Ollamani, formada a partir de una escisión de Grupo Televisa, ya maneja activos significativos como el Club América y el mencionado estadio Banorte, anteriormente conocido como Estadio Azteca. Según los términos de la alianza, Ollamani mantendrá una participación mayoritaria del 51%, lo que le brindará el control sobre la dirección y visión estratégica a largo plazo del grupo. Por su parte, General Atlantic tomará el 49% de Grupo Águilas, el nombre dado a esta nueva entidad.
La estructura de esta alianza se fundamenta en un valor empresarial de 490 millones de dólares, cifra que está sujeta a los ajustes normales en el cierre, incluyendo deudas y otros conceptos acordados. Esta unión no solo busca ser un modelo de negocio exitoso, sino que también pretende acelerar el crecimiento e innovación de la entidad en el panorama deportivo. Ollamani tiene la intención de utilizar los recursos obtenidos de esta transacción para beneficiar a sus accionistas, conforme a la legislación vigente y las aprobaciones necesarias.
El fortalecimiento de esta alianza viene de la mano de una colaboración con Kraft Analytics Group (KAGR), conocido por su plataforma de análisis y consultoría en la experiencia del aficionado. Esto permitirá a Ollamani y General Atlantic mejorar la interacción con los fans y optimizar sus estrategias de negocio en un mercado cada vez más competitivo.

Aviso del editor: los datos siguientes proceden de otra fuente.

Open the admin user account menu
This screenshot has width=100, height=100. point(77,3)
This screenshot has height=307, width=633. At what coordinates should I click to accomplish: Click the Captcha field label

Emilio Azcárraga Jean, actual accionista mayoritario de Ollamani, asumirá el cargo de presidente ejecutivo de Grupo Águilas. Desde la apertura de su oficina en Ciudad de México en 2015, General Atlantic ha realizado inversiones significativas, sumando cerca de 3,000 millones de dólares en 14 empresas mexicanas, reafirmando su compromiso con el crecimiento del sector en el país.
Es importante mencionar que el cierre de esta transacción quedará a la espera de cumplir con ciertas condiciones y aprobaciones, entre ellas la autorización de la Comisión Nacional Antimonopolio y la asamblea general de accionistas de Ollamani.
En definitiva, este movimiento representa no solo un cambio significativo en el panorama del fútbol mexicano, sino también una oportunidad de crecimiento e innovación en la experiencia de los aficionados, en un contexto donde cada decisión tiene el potencial de marcar el futuro del deporte en el país.